September 6th, 2020 by 
CameronDaniels

Humans have an evolutionary incentive to recognize patterns. The same mechanisms that helped early humans avoid snakes and other predators are still part of our constitution today. One of our in-built biases is the human tendency to see patterns where none exist. Clustering illusion is our bias towards under-predicting the variability of random – or near-random – data.

Clustering Illusion and Pattern Recognition

It's not that patterns are wrong, or don't exist. If you, for example, noticed a traffic stop backs up daily around the same time, you can save a significant amount of time on an alternate route.

Every part of our lives is subject to ingrained patterns and pre-existing habits that can benefit – or harm – us. Finding patterns where they exist can significantly help your happiness, dating life, finances, health, education, weight-loss, and many other things.

For all those reasons and more, it's a good thing to be sensitive to patterns in life.

Of course... we may overdo it in many cases. Due to this inbuilt tendency, humans recognize patterns using data that has no underlying correlation. In these cases, we fool ourselves that there is a relationship where one does not exist.
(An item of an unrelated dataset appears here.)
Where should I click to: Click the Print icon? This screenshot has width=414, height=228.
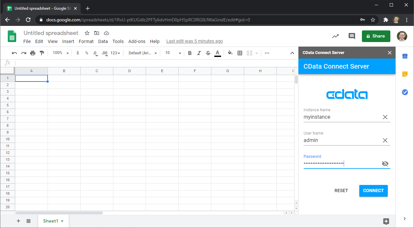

Clustering Illusion Examples

Humans have a tendency to recognize patterns in frivolous details that don't actually exist.

Take celebrity deaths. In the United States there is a meme that "Celebrity deaths happen in threes."

Of course, celebrity deaths are (unfortunately) common. They're so common, in fact, we almost become numb to them - it's only when there is a cluster that we remember, and start to put together spurious conclusions.

(From Wikipedia) Randomly distributed points on a scatter plot

The hot-hand fallacy and the gambler's fallacy are two closely linked fallacies. In both, you make predictive or causative assumptions from what are, effectively, random events.

With the gambler's fallacy, you believe past random events can predict future future random events. For example, if you roll black eight times straight in roulette, you might believe the next one will be black again. Truth is, the next roll is completely divorced from the history of the previous eight.

Countering the Fallacies

How do you counteract these fallacies?

Always maintain a healthy dose of skepticism. You should assume that, generally, there is no correlation between two events. While you might change that view, make sure the evidence is robust – be rigorous!

Since you don't physically have the time to research every subject this is quite the lift. Finding the balance between a healthy skepticism and your pattern recognition is hard, but it's something you'll want to be mindful you're doing.

Finding No Relationship Can Help Defeat Clustering Illusion

Some websites famously point to fake correlations in a humorous way. Today we're going to sing the praises of finding no evidence.

Truth is, we should equally be excited about not finding a relationship between events.

(That's not very sexy though. Imagine the headline "Data Still Noisy on Caffeine's Impact on Anxiety". )

The other issue: remaining skeptical might make you appear non-committal or lack confidence. Sometimes, when you are skeptical of negative information, denial looks like the Pollyanna principle or the Ostrich effect.

The best thing you can do? Be skeptical, yet be flexible in your assumptions. Don't ever be too committed to one way of thought.

As the saying goes: have strong opinions, loosely held.